What is the radiation pattern for an electric dipole rotating in the horizontal plane?

Question

In trying to answer $\sigma$ transition and angular momentum conservation the following question arose.

Suppose we have an electric dipole $\boldsymbol{d}$ which is oriented and rotating within the horizontal ($xy$) plane. i.e. initially $\boldsymbol{d}$ points along $\boldsymbol{x}$, and then a quarter period later it points along $\boldsymbol{y}$.** What will be the resultant radiation pattern? A complete answer would give something like:

$\boldsymbol{E}(r, \theta, \phi) = |E(r, \theta, \phi)|e^{i\Phi(r, \theta, \phi)} \boldsymbol{\epsilon}(r, \theta, \phi)$

That is, it will give the amplitude, phase, and unit polarization vector as a function of the 3 polar coordinates, $(r, \theta, \phi)$.

My guess is that $\Phi$ and $\boldsymbol{\epsilon}$ are independent of $r$, though I'm not actually 100% certain about this. I could imagine the light is emitted such that it seems like it emanates from a point slightly off the z-axis, in which case I think $\Phi$ and $\boldsymbol{\epsilon}$ have a non-trivial dependence on $r$.. I think this would be related to the presence of non-zero orbital angular momentum.

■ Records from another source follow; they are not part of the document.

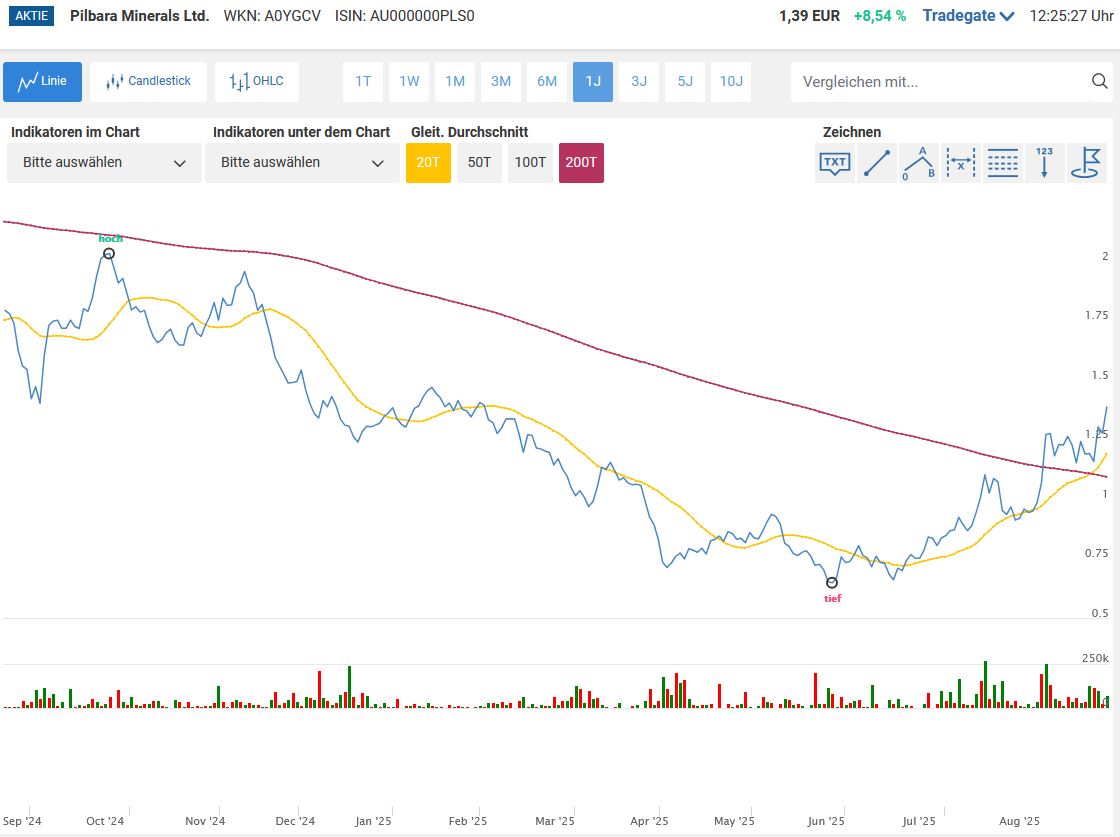This screenshot has width=1120, height=837.
Task: Turn on the 100T moving average
Action: [x=530, y=163]
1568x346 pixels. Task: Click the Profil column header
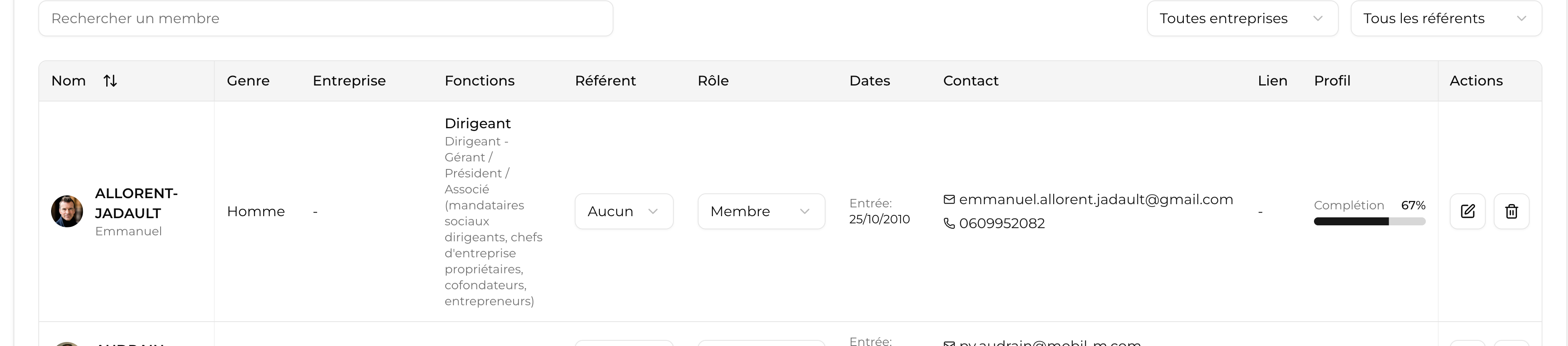[1332, 80]
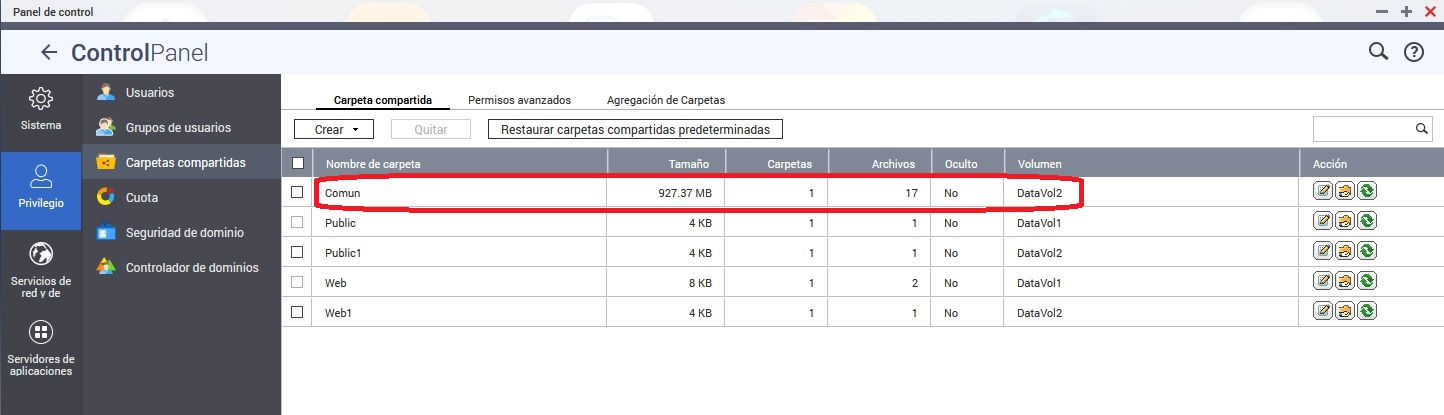Viewport: 1444px width, 415px height.
Task: Open the help question mark icon
Action: tap(1413, 52)
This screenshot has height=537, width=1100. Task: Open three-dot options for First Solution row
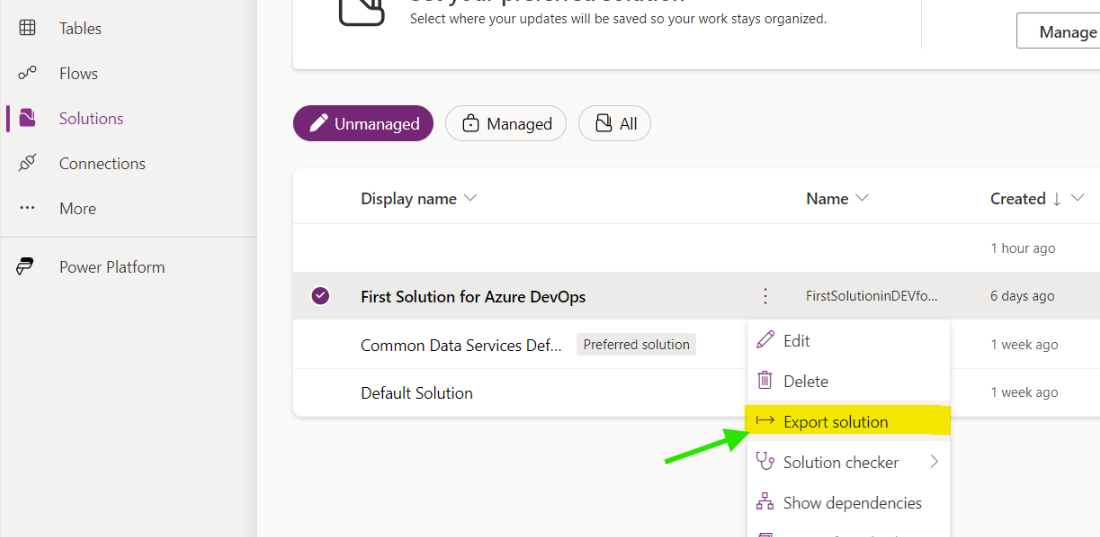tap(765, 296)
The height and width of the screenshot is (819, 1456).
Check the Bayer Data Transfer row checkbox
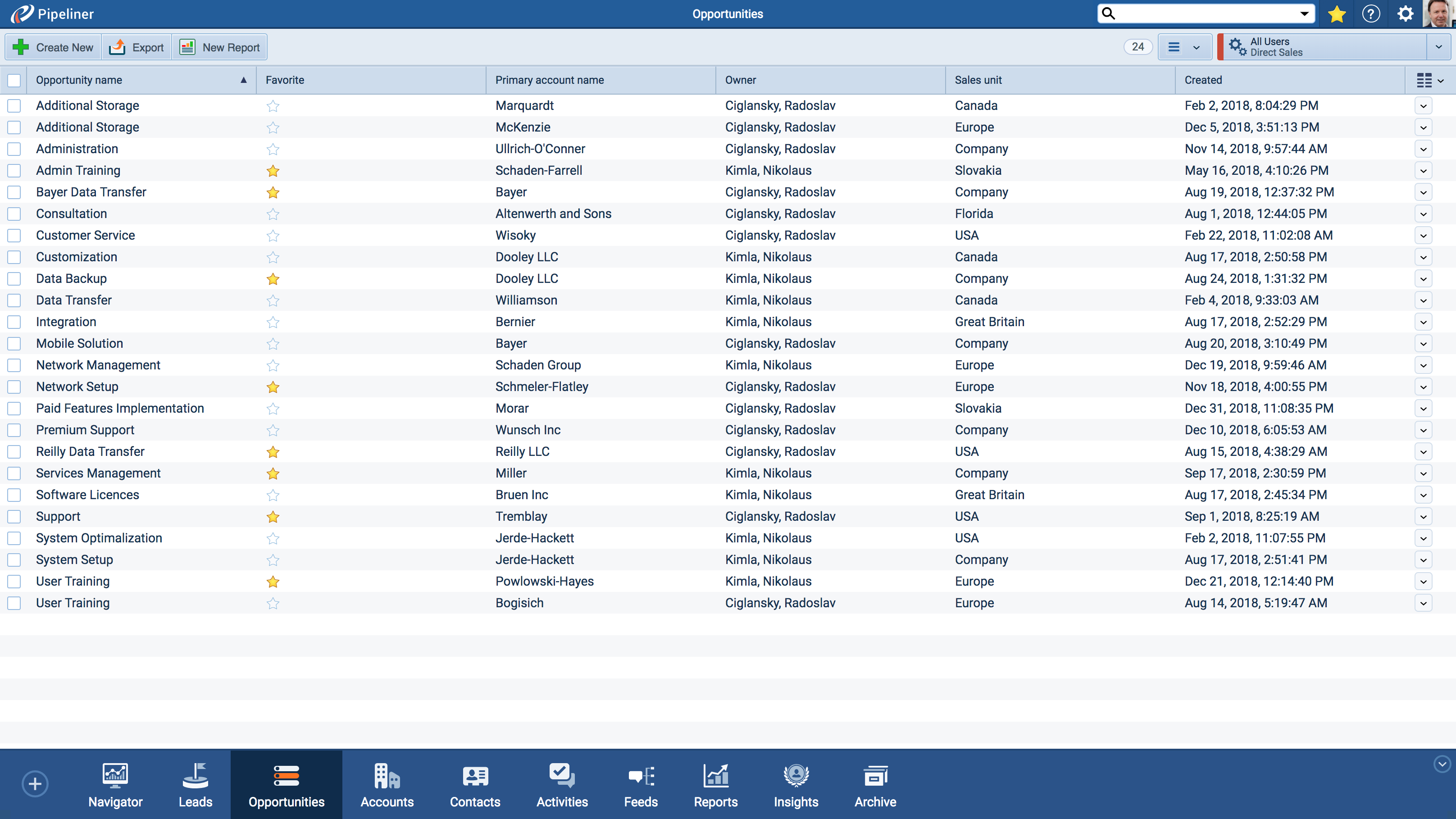(14, 192)
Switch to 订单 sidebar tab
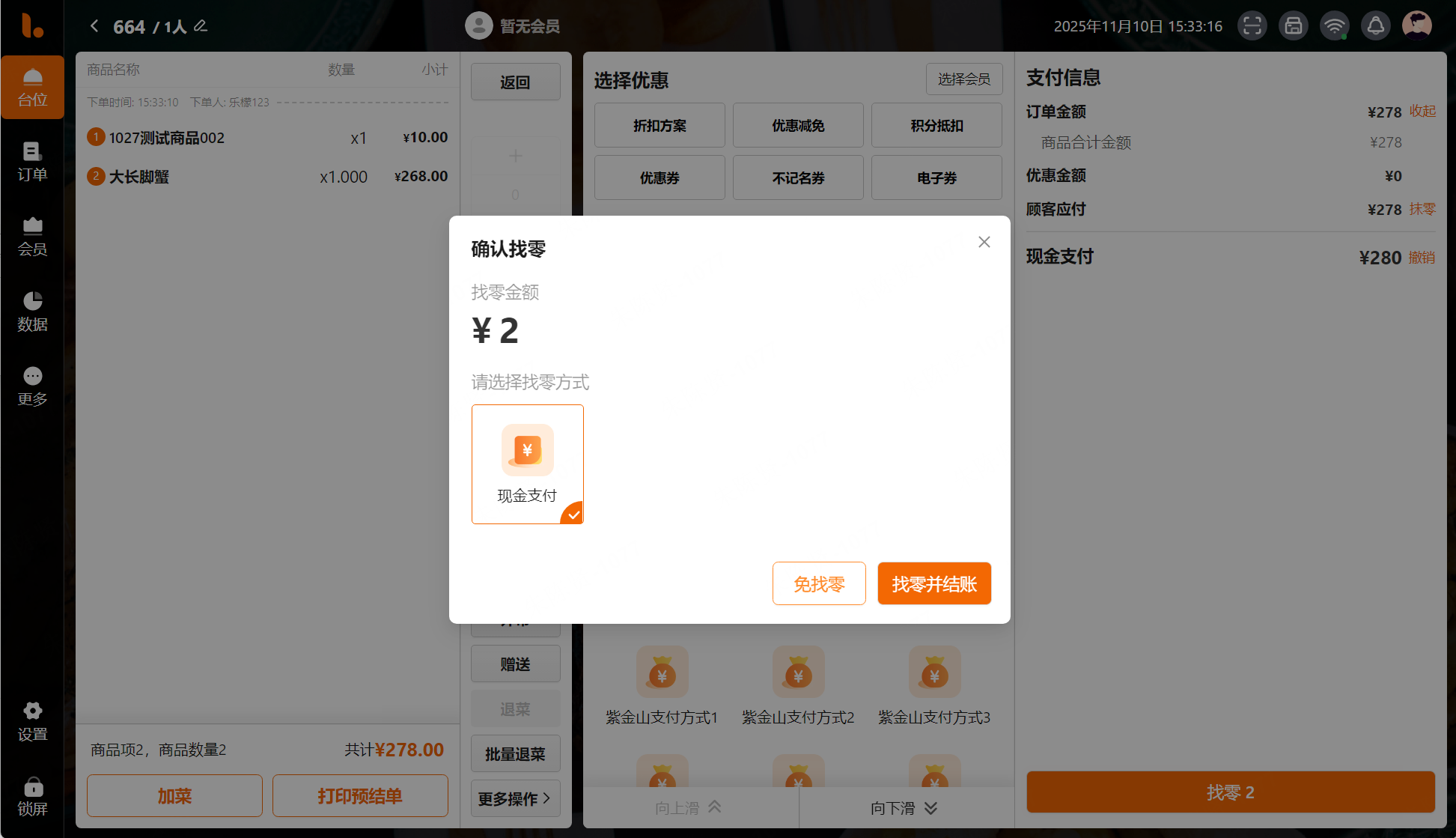Image resolution: width=1456 pixels, height=838 pixels. [32, 161]
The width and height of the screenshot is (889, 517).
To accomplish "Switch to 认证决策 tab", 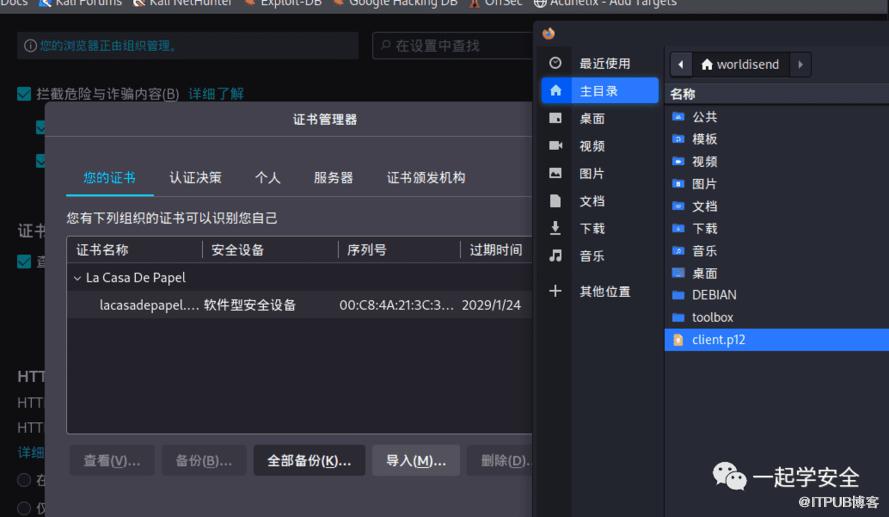I will tap(195, 178).
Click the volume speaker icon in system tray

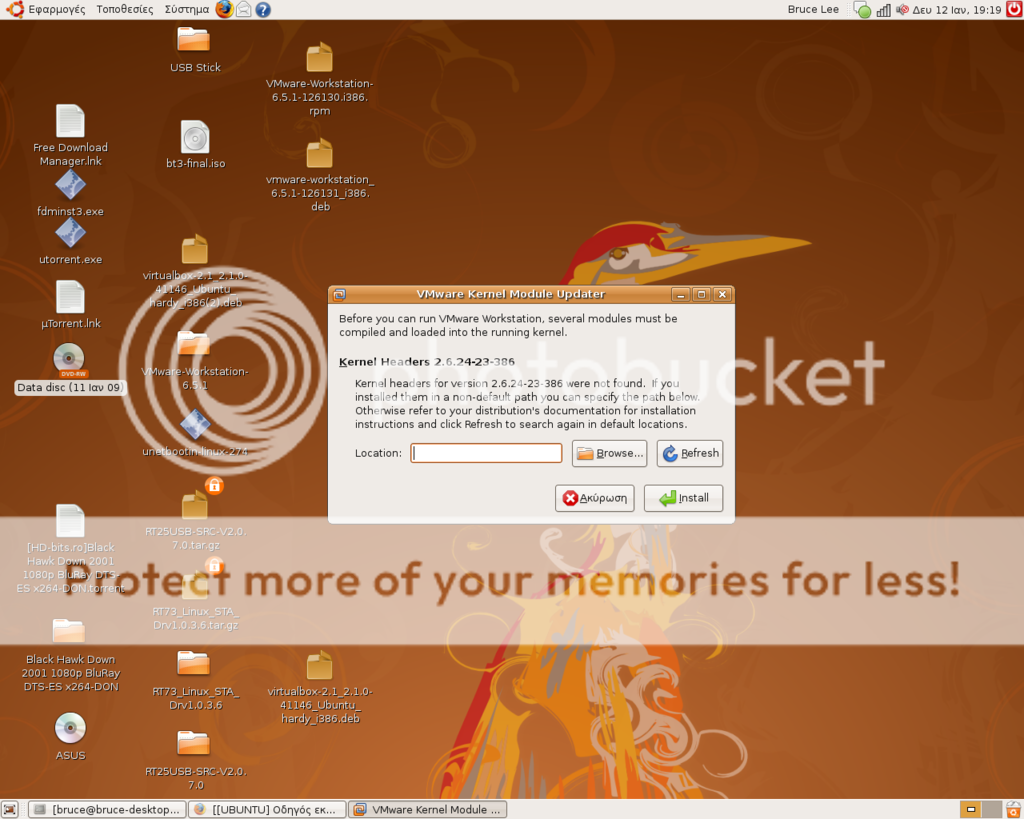(902, 9)

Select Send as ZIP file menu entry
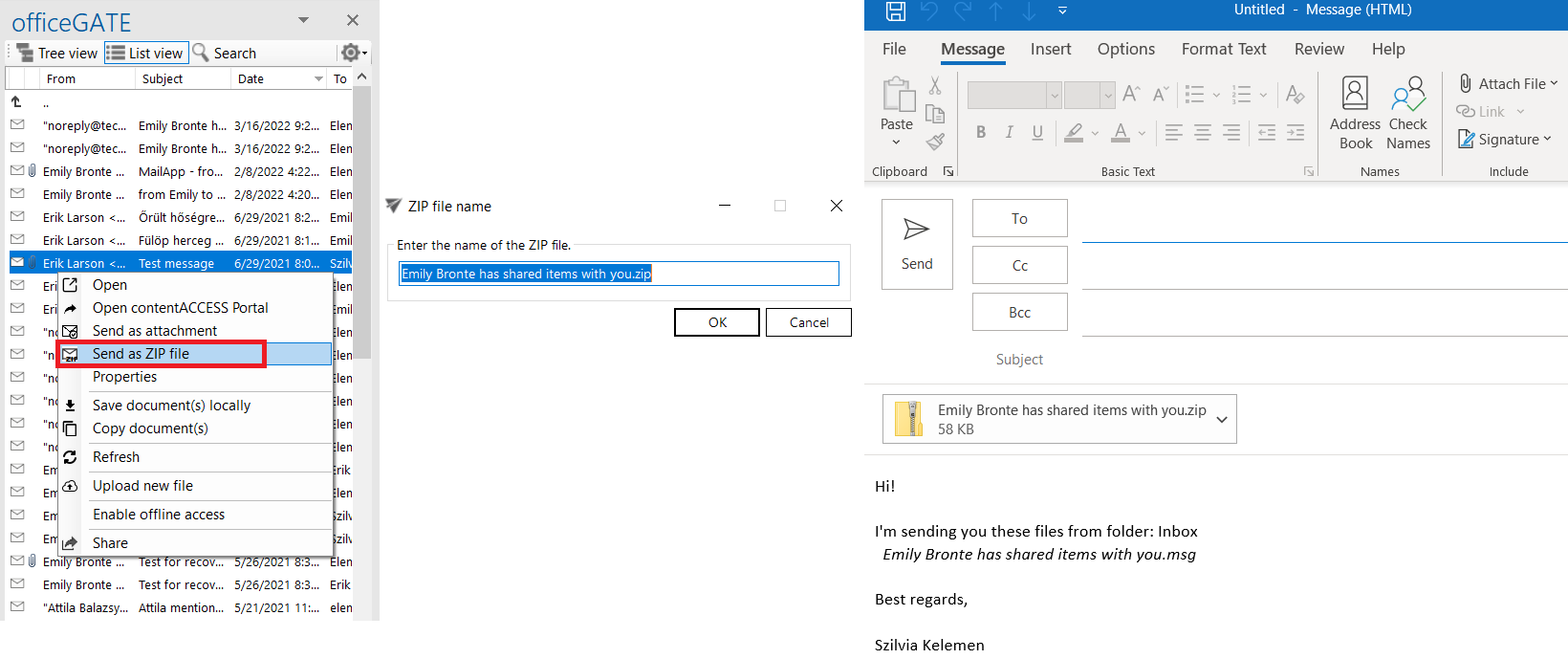141,354
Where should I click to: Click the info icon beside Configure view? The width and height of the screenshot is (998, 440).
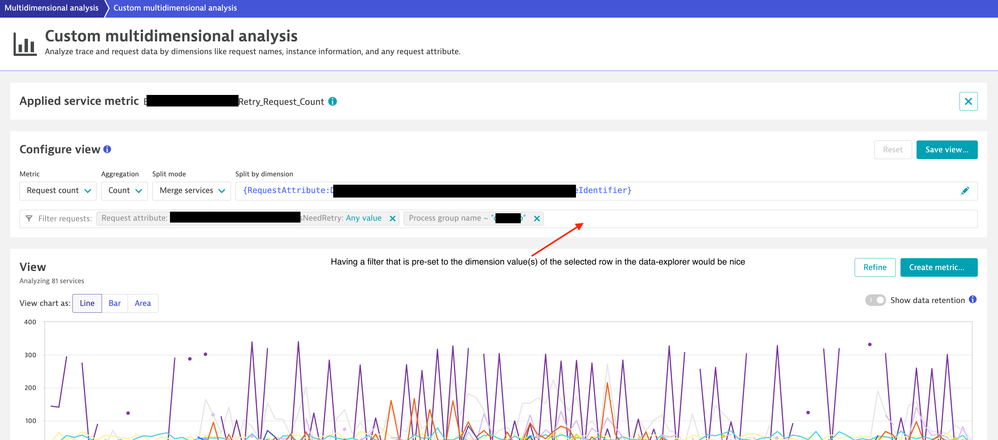pyautogui.click(x=108, y=150)
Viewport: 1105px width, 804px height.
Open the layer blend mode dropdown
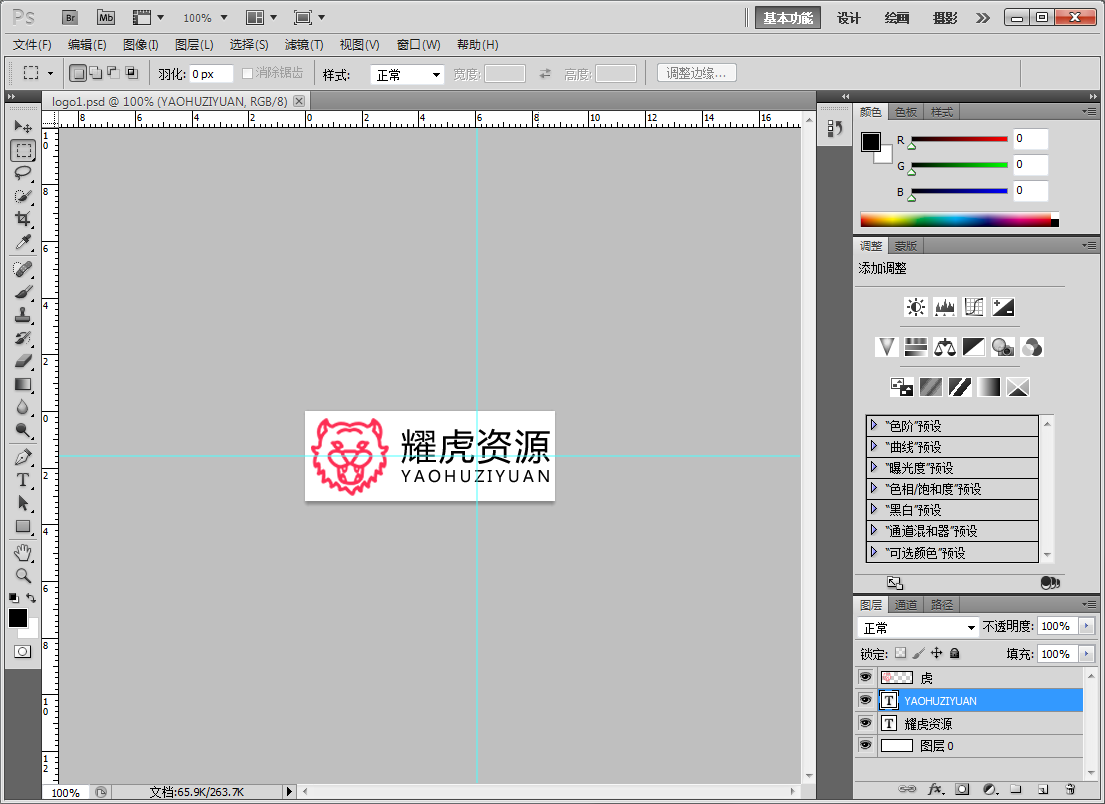coord(918,627)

** The case which is usually treated is a dipole oriented along $\boldsymbol{z}$ and oscillating along this axis. This corresponds to a $m=0$ type oscillation while I am interested in $m=\pm1$ type oscillations.

Answer 1

The fields can be treated as the sum of the fields from two oscillating electric dipoles of magnitude $d$ that are $\pi/2$ out of phase, with one dipole pointing along the x-axis and one pointing along the y-axis. i.e. $$\vec{d_{\rm tot}} = d\cos(\omega t) \hat{x} + d \sin(\omega t)\hat{y},$$ where $\omega$ is the angular velocity.

I think then that you have (radiation) E-fields of the form $$\vec{E} = \frac{\omega^2 d}{c^2r}\left(\cos(\theta)\cos(\phi) \hat{\theta} - \sin(\phi) \hat{\phi}\right)\cos[\omega(t - r/c)] - \frac{\omega^2 d}{c^2r}\left(\cos(\theta) \sin(\phi) \hat{\theta} + \cos(\phi) \hat{\phi}\right)\sin[\omega(t- r/c)]\ . $$

The light is circularly polarised along the z-axis and linearly polarised along the x- and y-axes.

Answer 2

The far-field radiation field from an oscillating dipole of the form:

\begin{align} \boldsymbol{d} = \boldsymbol{d}_0 e^{-i\omega t} \end{align}

is given by

\begin{align} \boldsymbol{E}(\boldsymbol{r}, t) = \frac{\omega^2}{4\pi \epsilon_0 c^2} \frac{e^{i\omega r/c}}{r} \left(\hat{\boldsymbol{r}}\times \boldsymbol{d}\right)\times\hat{\boldsymbol{r}} e^{-i\omega t} \end{align} Source: Wikipedia: Dipole Radiation

A dipole rotating in the $xy$ plane as described in the question is given by $\boldsymbol{d_0} = \frac{1}{\sqrt{2}}(\hat{x}+i\hat{y})$.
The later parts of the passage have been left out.